CBS affiliate WCSC in Charleston reports that a second Confederate monument was discovered defaced on Tuesday.
Symbols of the Confederacy, especially the Rebel Battle Flag, have come under renewed criticism following last week's shooting by a white man at a black church in Charleston, South Carolina, that killed nine people.
In Baltimore, the same words were done in yellow paint over an etched message on a statue that was erected by the Maryland Daughters of the Confederacy in February 1903, The Baltimore Sun reports.
Those who live, work and study in the area had mixed reactions to the message being written on the statue, which is across the street from the campus of Maryland Institute College of Art. This statue is one of several such statues devoted to the Confederacy in the city.

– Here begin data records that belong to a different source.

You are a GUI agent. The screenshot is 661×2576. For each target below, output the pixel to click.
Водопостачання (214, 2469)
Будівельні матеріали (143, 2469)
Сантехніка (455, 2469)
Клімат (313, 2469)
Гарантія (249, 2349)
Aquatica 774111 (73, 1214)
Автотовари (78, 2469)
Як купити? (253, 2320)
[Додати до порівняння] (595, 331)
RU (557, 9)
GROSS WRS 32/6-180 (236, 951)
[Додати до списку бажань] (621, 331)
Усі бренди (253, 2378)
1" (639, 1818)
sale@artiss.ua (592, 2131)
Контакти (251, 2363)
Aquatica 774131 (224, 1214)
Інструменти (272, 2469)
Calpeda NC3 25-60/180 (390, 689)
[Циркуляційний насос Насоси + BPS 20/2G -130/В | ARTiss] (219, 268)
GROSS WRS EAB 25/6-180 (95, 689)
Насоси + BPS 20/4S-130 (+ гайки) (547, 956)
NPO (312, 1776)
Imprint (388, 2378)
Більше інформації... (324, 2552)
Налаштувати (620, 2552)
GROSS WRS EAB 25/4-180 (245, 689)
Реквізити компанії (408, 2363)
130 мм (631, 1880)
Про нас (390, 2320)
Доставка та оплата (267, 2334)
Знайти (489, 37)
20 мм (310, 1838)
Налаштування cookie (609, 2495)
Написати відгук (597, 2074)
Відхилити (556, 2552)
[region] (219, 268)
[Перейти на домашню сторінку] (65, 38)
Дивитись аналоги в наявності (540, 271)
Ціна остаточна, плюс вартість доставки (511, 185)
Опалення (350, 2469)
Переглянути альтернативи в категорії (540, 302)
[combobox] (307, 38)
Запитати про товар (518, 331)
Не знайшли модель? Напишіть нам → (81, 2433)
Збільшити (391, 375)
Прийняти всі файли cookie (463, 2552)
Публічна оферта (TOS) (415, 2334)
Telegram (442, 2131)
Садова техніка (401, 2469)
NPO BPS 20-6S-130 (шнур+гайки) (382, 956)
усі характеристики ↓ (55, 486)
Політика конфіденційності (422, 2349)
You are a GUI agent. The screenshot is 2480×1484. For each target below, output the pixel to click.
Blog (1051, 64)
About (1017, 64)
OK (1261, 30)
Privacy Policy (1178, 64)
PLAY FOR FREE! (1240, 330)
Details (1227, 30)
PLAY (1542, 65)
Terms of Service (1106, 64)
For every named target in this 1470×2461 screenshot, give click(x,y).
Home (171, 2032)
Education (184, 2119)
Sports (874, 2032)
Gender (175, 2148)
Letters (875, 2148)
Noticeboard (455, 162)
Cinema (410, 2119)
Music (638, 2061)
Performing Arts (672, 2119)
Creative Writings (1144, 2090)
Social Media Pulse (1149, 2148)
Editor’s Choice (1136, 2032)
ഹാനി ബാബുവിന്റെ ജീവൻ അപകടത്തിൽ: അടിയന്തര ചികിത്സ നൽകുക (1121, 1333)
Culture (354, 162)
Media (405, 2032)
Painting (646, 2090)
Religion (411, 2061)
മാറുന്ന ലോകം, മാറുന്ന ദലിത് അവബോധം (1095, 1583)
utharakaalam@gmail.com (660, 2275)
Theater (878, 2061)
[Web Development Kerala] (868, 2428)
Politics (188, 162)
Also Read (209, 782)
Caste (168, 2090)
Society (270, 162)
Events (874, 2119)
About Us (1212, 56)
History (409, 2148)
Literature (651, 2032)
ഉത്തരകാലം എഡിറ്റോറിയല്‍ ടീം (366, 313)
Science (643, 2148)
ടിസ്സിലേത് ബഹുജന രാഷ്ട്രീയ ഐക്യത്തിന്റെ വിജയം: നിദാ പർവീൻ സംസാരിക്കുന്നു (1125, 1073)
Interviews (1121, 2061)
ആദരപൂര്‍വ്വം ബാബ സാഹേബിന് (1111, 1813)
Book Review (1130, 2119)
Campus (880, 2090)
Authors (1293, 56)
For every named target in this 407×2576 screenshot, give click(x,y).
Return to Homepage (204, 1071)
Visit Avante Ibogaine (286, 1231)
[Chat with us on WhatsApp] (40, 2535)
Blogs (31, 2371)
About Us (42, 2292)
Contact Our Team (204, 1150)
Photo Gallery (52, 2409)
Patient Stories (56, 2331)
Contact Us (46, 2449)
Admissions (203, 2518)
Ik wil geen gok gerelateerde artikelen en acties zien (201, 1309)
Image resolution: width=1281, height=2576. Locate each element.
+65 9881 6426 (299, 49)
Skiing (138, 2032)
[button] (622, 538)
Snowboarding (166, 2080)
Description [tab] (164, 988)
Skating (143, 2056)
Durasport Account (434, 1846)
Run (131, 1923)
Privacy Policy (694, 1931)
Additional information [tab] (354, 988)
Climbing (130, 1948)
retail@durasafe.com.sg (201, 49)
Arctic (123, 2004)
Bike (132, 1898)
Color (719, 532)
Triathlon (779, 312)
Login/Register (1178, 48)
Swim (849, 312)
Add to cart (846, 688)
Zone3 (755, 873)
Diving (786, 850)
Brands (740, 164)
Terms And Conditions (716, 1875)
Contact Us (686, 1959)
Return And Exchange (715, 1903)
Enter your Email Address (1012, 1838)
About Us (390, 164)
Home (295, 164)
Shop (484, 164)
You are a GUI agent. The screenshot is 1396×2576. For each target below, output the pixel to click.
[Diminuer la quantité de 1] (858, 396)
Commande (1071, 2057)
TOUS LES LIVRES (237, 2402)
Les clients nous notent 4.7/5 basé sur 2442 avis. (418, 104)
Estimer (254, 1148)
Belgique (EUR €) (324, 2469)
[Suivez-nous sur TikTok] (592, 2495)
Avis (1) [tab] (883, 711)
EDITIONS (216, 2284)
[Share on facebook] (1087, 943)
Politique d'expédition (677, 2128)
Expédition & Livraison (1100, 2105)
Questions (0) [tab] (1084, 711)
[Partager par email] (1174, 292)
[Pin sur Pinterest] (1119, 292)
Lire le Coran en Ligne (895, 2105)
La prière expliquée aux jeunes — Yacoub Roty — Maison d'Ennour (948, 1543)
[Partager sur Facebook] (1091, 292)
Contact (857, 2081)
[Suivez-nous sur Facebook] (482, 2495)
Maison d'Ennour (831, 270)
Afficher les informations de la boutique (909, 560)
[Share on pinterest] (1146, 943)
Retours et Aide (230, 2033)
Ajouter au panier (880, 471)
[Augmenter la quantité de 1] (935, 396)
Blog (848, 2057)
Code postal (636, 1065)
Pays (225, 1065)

In Texas, Austin American-Statesman reporter Ralph Haurwitz tweeted that several statues on the University of Texas at Austin's campus had been defaced in a similar way.
Campus security spokeswoman Cindy Posey confirmed that "Black lives matter" was scrawled early Tuesday on the base of the statue to the president of the Confederacy, and also on those for Confederate Gens. Robert E. Lee and Albert Johnston.
"Bump all the chumps" also was sprayed below the Davis statue.
This is at least the fourth time over the years that Davis' statue has been defaced.
Meanwhile, in Texas, an online petition recently was launched to have the Davis statue removed from campus.
But Davis' great-great grandson, Bertram Hayes-Davis, says his ancestor was a statesman with a broad list of accomplishments who's being unfairly demonized.
The "Black Lives Matter" movement, which sprung up in the wake of the several killings of black men by white police officers, has not formally taken responsibility for the vandalism.